(Written task): Copy each of the rows below verbatim, leaving out the pictures.

(Data listing):
__________

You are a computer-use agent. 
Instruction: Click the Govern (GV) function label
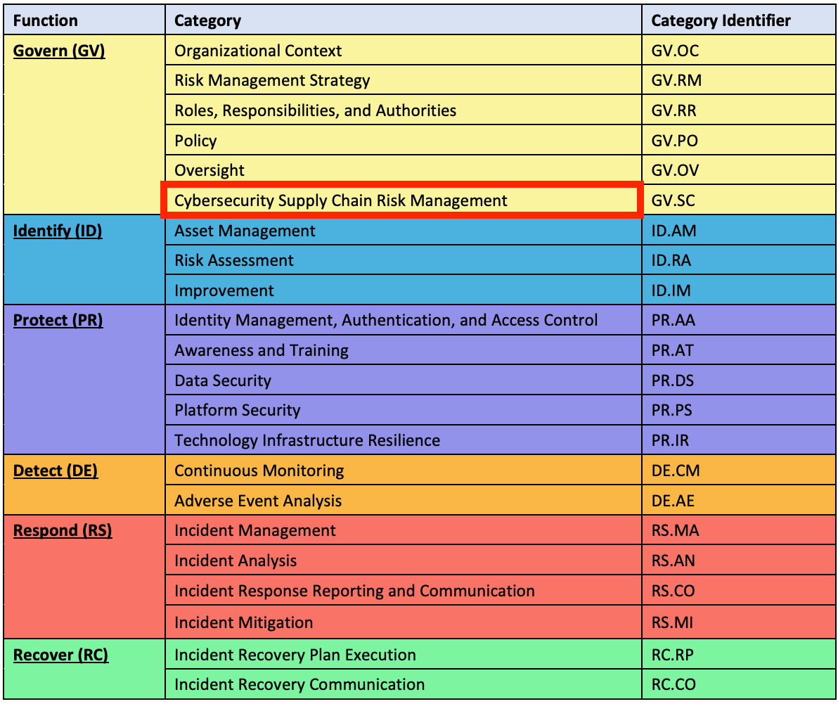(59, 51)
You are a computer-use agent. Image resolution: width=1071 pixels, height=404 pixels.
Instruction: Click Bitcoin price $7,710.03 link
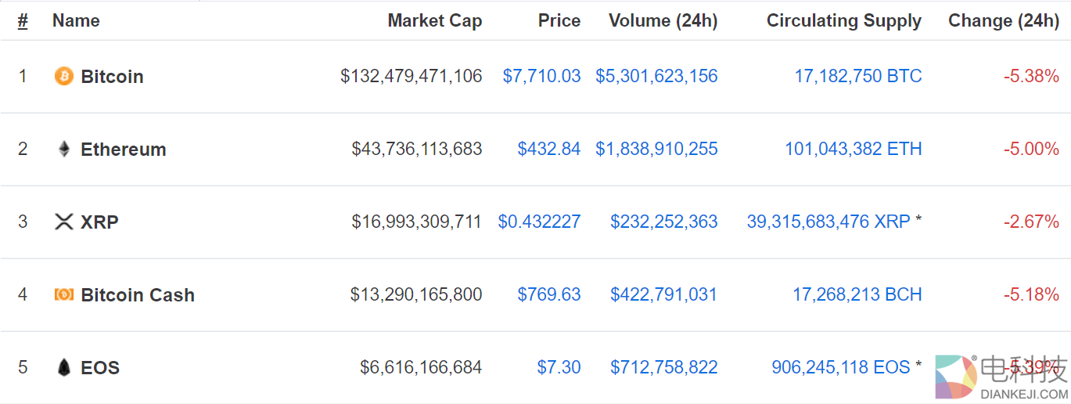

__________

(Solution to this problem):
You are a computer-use agent. 
Instruction: Click the Govern (GV) function label
(59, 51)
You are a computer-use agent. Image resolution: width=1071 pixels, height=404 pixels.
Instruction: Click Bitcoin price $7,710.03 link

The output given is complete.